Five would be a passing answer; the more you catch, the better the production-decision eye is forming.
Part B (reasoning). Of the questionable decisions in Part A, which two would you fix first and why?
What you should notice
(1) Citations + a scope-honest, citation-asking system prompt. The fix is two prompt changes (state scope; ask for source citations) plus a UI change (render citations). Together they decide whether users trust the answer, which is a foundational quality move. (2) Logging the missing fields (retrieval IDs, prompt version, model + parameters, a feedback signal). Trivial to add now; near-impossible to backfill; required for any real evaluation work. Both fixes are small in code, large in impact. Streaming + better chunking come next.
Part C (reasoning). Why does the walkthrough teach more than a generic “build a RAG app” tutorial, even though the components are the same?
What you should notice
A tutorial teaches the components. The walkthrough teaches the decisions about the components: scope, chunking-for-content, source-carrying, scope-honest prompting, citation discipline, logging-for-evaluation. The components are easy to copy; the decisions are what make an application useful, and reading them in a real example is the fastest way to internalize them. Knowing “RAG has chunks and a vector store” is not the same as knowing “this team chunked at 500 tokens with overlap because the docs are tutorial-style, and they tag every chunk with section because that is what citations point to.”

========

**The problem**
In the RAG walkthrough exercise, which fixes come next after the citation and logging changes?

**Listed records**

========

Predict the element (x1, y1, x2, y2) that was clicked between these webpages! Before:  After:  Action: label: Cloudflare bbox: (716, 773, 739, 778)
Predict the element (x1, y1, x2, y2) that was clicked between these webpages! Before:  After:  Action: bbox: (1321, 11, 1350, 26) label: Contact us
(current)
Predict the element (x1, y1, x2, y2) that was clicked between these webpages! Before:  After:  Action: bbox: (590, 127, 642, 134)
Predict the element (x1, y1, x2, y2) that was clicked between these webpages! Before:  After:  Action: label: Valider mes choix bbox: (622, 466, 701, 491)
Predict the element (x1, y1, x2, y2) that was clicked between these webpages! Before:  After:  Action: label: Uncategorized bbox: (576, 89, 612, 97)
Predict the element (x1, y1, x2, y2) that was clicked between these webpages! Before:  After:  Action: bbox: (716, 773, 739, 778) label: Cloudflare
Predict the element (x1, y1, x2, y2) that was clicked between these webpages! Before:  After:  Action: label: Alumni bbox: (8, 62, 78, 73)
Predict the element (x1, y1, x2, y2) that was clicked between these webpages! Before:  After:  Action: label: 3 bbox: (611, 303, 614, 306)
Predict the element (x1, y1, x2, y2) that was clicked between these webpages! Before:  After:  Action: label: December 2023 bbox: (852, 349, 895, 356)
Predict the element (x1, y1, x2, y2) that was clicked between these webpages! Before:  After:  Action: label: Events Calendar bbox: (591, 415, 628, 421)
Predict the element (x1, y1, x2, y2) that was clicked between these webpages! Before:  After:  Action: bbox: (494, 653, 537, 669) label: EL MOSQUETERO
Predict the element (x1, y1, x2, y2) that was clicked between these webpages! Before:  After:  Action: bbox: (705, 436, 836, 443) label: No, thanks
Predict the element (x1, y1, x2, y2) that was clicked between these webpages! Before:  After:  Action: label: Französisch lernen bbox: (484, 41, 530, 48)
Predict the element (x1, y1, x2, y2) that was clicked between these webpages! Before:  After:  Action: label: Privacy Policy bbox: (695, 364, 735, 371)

========

**Written solution**
Streaming and better chunking.